Definitions
and
Relationships
Definitions
and
Relationships
H = U + PV
You do not need to know this equation or anything about internal energy
Total enthalpy of a system (H) is equal to the system’s internal energy (U) added to the work done against the surroundings to establish the system’s physical dimensions. That last ‘work done’ term equates to the system’s volume multiplied by its pressure. Internal energy can be thought of as all the work being done by a substance as its particles obey the natural laws of physics. The work being done is the relative movement of all the particles, including subatomic particles, and the potential energy of the particles due to their position relative to each other.
ΔG = ΔH + TΔS
Gibbs energy is the energy available in a system to do work. Thus a drop in Gibbs energy means that a reaction does work going from reactants to products. This tendency to do work means that it is a feasible or spontaneous reaction.

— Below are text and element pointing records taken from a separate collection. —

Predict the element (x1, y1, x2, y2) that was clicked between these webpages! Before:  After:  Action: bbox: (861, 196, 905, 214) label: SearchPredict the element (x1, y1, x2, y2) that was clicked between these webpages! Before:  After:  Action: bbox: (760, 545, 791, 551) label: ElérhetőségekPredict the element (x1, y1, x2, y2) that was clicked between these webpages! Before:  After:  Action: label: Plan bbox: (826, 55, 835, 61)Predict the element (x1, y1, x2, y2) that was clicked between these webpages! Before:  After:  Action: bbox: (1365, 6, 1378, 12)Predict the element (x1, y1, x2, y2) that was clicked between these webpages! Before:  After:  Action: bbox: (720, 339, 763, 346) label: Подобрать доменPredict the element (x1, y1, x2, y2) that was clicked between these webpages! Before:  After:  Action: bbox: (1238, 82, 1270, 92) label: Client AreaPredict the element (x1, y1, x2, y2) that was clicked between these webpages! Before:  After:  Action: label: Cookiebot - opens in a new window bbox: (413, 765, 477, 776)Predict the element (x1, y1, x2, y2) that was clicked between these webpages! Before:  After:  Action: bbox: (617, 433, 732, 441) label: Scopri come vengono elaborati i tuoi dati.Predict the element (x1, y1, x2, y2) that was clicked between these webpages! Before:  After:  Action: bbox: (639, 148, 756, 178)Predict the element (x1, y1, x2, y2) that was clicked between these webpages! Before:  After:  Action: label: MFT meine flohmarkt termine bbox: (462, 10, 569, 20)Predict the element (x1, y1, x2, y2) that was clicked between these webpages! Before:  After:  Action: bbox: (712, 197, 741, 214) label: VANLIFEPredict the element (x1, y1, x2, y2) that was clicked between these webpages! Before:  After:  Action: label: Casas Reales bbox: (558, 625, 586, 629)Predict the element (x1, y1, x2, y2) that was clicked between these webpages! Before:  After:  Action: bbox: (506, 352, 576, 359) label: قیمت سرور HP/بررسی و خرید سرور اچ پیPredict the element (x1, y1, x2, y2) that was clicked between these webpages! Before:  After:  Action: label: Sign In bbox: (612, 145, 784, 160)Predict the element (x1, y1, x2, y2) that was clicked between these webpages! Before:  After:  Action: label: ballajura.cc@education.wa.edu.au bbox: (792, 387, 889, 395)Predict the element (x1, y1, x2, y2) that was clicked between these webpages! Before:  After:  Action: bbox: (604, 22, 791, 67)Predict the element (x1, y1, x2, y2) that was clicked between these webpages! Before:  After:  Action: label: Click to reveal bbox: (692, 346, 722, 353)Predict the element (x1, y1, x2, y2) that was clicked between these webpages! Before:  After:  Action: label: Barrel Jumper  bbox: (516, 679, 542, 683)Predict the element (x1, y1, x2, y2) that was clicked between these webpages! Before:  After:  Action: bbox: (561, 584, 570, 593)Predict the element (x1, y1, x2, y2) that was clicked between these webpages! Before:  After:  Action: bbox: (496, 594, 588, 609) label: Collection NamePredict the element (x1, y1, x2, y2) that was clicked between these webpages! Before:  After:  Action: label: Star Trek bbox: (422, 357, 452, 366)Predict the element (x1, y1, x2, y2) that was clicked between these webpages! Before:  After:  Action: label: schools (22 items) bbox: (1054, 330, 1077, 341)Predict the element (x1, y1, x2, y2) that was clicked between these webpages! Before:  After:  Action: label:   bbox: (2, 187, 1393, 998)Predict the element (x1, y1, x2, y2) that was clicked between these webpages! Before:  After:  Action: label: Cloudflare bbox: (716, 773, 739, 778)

The enthalpy of a substance (H) is only easy to calculate for an ideal gas. Real substances do not have enthalpy values but they do have entropy (S) values - you can look up S for ammonia under standard conditions but you cannot look up H. One reason for this is that S has a zero reference point - recall that a perfect crystal at absolute zero has zero entropy. It is completely ordered. There is no mess in this crystal. S = 0. Compare this to enthalpy, where we find that most substances still have energy, known as zero point energy, at absolute zero, H ≠ 0. The closest thing to measuring the enthalpy of a substance is measuring how much heat is lost or gained when the substance is formed from a given starting state or reagents, under specified conditions. In other words, we can measure ΔH but not H.
Literature values are usually empirical values. They are measured by experiment, even if the experiment uses Hess' Law and other known data to calculate the value. As long as the known data is obtained by observation rather than a model, it is empirical. Theoretical values are measured by eg. modelling particles as point charges and using what is known about their interactions to make predictions.